- **Exercise instructions**: Only the lines below from the one with "Screen dimensions: 1291x784" through the one with "Task: Select the lists icon in the sidebar" are to be written out, exactly and without any images.

[Pixel coordinate grounding data]
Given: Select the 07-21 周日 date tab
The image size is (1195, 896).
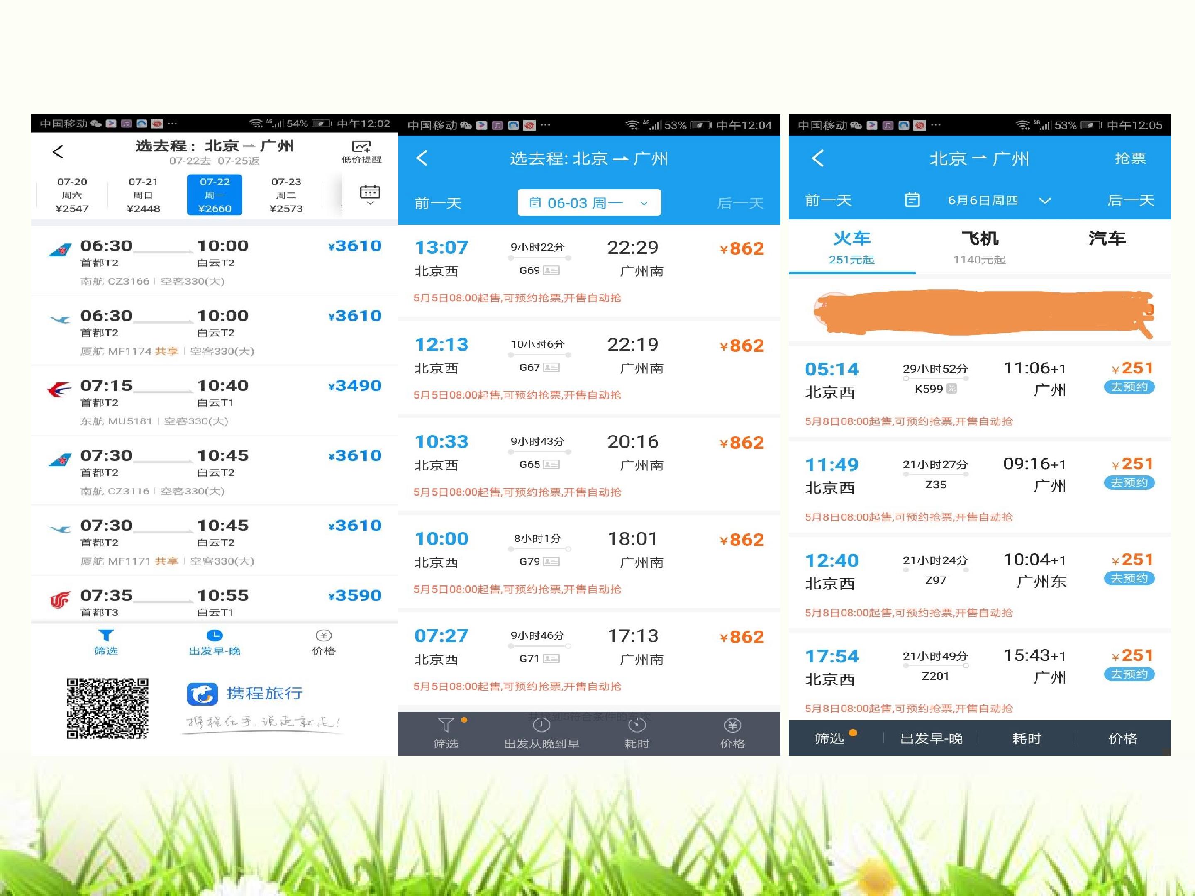Looking at the screenshot, I should (143, 195).
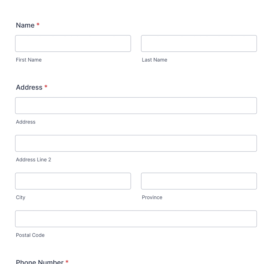The image size is (272, 264).
Task: Click the Address Line 2 input field
Action: coord(136,143)
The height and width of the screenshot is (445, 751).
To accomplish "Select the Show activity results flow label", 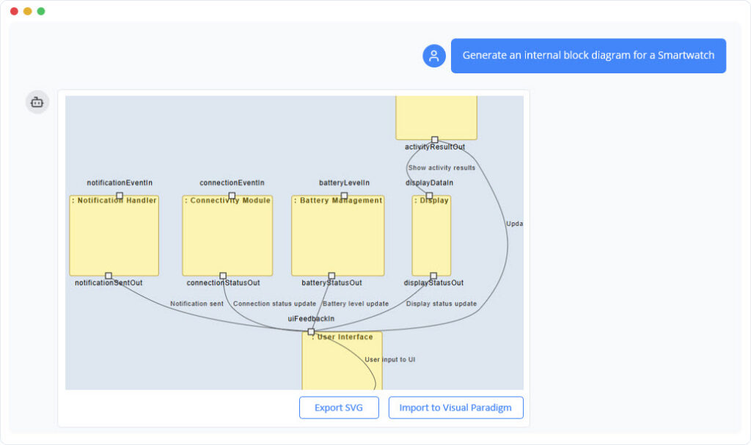I will click(x=442, y=167).
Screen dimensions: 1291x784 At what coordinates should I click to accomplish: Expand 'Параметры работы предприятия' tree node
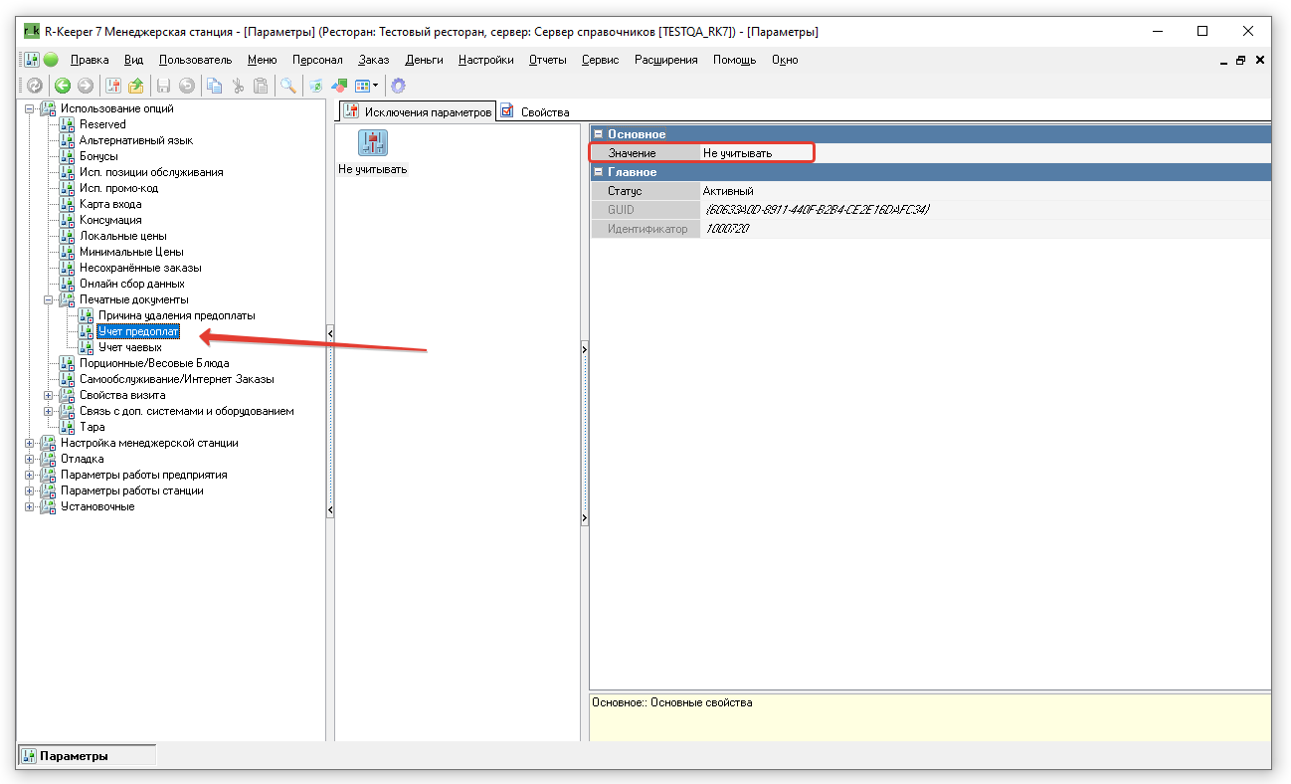click(29, 475)
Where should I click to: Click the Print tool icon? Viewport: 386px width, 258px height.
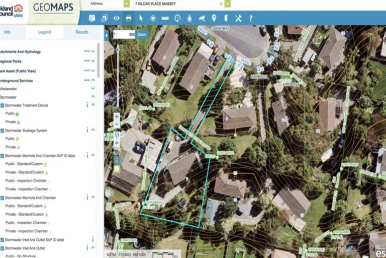tap(129, 18)
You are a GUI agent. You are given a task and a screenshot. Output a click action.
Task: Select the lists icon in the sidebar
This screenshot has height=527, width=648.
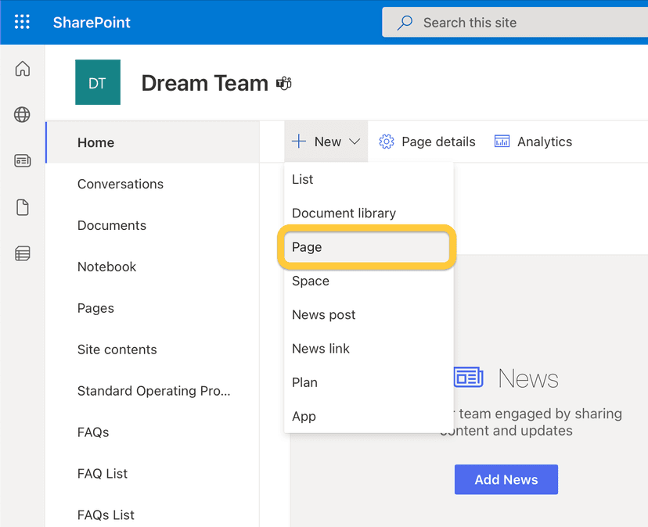(23, 253)
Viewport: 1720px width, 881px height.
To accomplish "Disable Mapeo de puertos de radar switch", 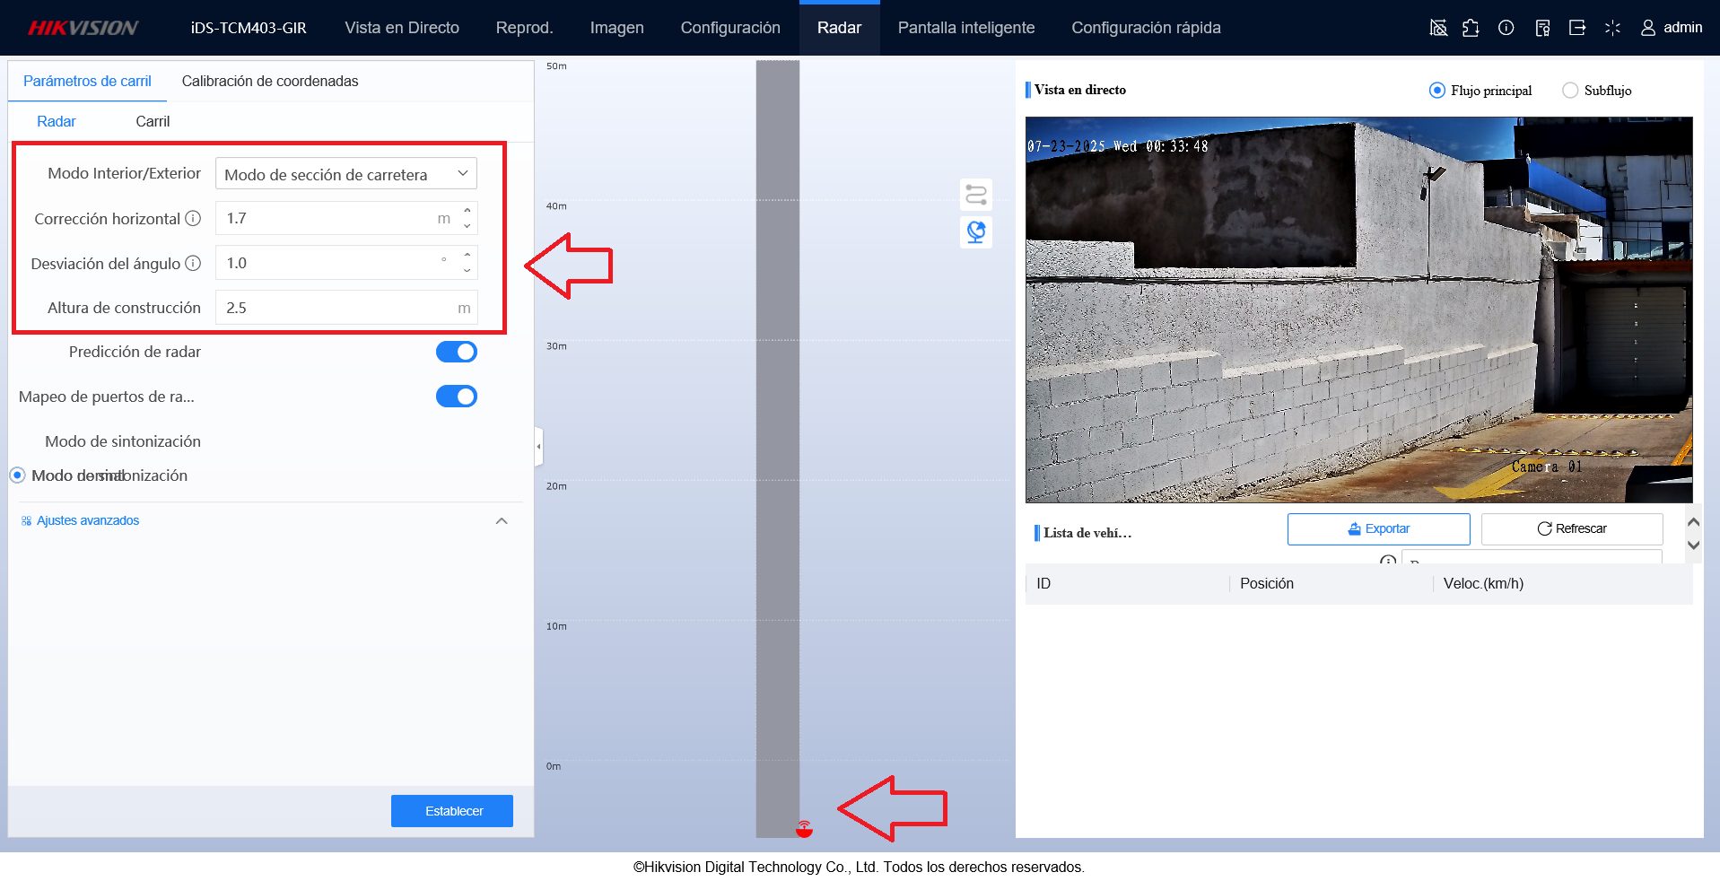I will click(457, 397).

- **Finished exercise**:
Screen dimensions: 1291x784 At what coordinates should I click to accomplish: Expand 'Параметры работы предприятия' tree node
click(29, 475)
Where should I click to: Click the Print tool icon? Viewport: 386px width, 258px height.
tap(129, 18)
You are a GUI agent. You are given a task and a screenshot. Output a click action.
Task: Select the lists icon in the sidebar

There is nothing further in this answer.